Anyway, That was Saturday. So Sunday morning I planned to see Red at the local theater that charges $5 a ticket for the first showing of the day. About half an hour before the show I changed my mind and worked out instead.

Red's got 70% on Rotten Tomatoes and everybody I know who's seen it says it's fun and worth seeing, but I just decided to wait for Netflix. There are a couple of reasons for that.  The first is that I had a lot of shit to do Sunday - write a paper for a stupid class I'm almost done with, eradicate the cat pee smell from my dining room, bust a sweat in the gym. Two hours at the movie theater gets in the way of that, so it should be a film that's well worth it.

And the truth is, months ago I was really excited about Red. It looked awesome, by virtue of Helen Mirren the badass if nothing else. But in the last couple of weeks before the film came out I saw that same preview we all saw where Malkovitch's character shoots a missile with a bullet.
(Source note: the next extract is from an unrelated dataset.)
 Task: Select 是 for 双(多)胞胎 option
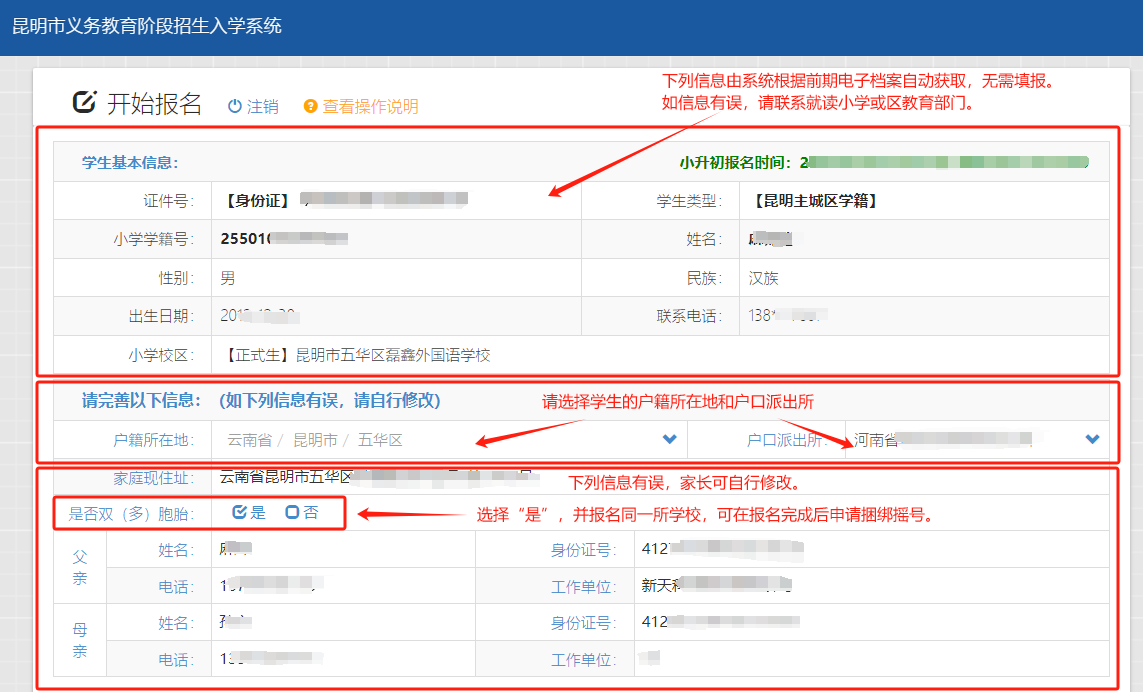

I don't know if that shot made it into the final film or what the context was of that scene, but that moment totally blew the appertaining excitement I'd had about the film. I'm a little tired of ludicrous shit and I just didn't want to be disappointed again.

I had high hopes for The Losers too, and the last half hour of the film just defied logic in a way that didn't work. What started as a good film became a parody of itself, and I had this great fear that Red would turn out to be the same. I think somehow the fact that a film is based on a comic book has generated the idea that they can defy the laws of physics whenever they feel like it.

The odd thing is, I liked Shoot 'Em Up very very much. Maybe it's because that movie was one huge crazy over-the-top romp, or maybe it's because I'm not as cool as I used to be when I first saw that film. But for whatever reason, I'm afraid to spend my $5 on a movie that may turn out to ruin itself with silliness.

Friday, October 15, 2010

Party time

It was fancy Hollywood party night last night thanks to the powerful influence of an awesome dude who may or may not wish to be identified here. I got to schmooze in Beverly Hills in a fancy brand new cocktail dress.

I didn't give out a lot of business cards, but I did meet some cool people. At one point I saw Jeremy Piven squeeze right by me - he is shorter than I expected and has taken up having hair - and I raised my voice so that he could overhear me talking about my forever love for Zombie Strippers. I don't know if he heard me, but he did not stop to talk about Jenna Jameson shooting ping pong balls out of her vagina. His loss.

Robert Forster was in the elevator with us although at first though I recognized him as a celebrity I couldn't figure out who he was. He kept smiling at me. Nice man.

Aaron Sorkin came by to give a speech but he didn't hang out with the crowd because they would have crowded him to death. How ironic it would be if he were killed by conversations.

Servers were passing around shots of tequila which I did not drink, because ever since Halloween four years ago when shots went down and came back up again in four different puking sessions, I refrain from anything shot related. They also passed trays of tiny sirloin burgers but the one dude and his harem of like four scantily clad girls enveloped the tray like a plague of locusts. I never did get a burger, but I did get a tiny red velvet cupcake. I lost like two pounds from not eating that day. You know how when you think you're getting a lot of food you don't eat and inevitable there will be no food, but if you do eat inevitably there will be tons of food? Yeah. It was like that.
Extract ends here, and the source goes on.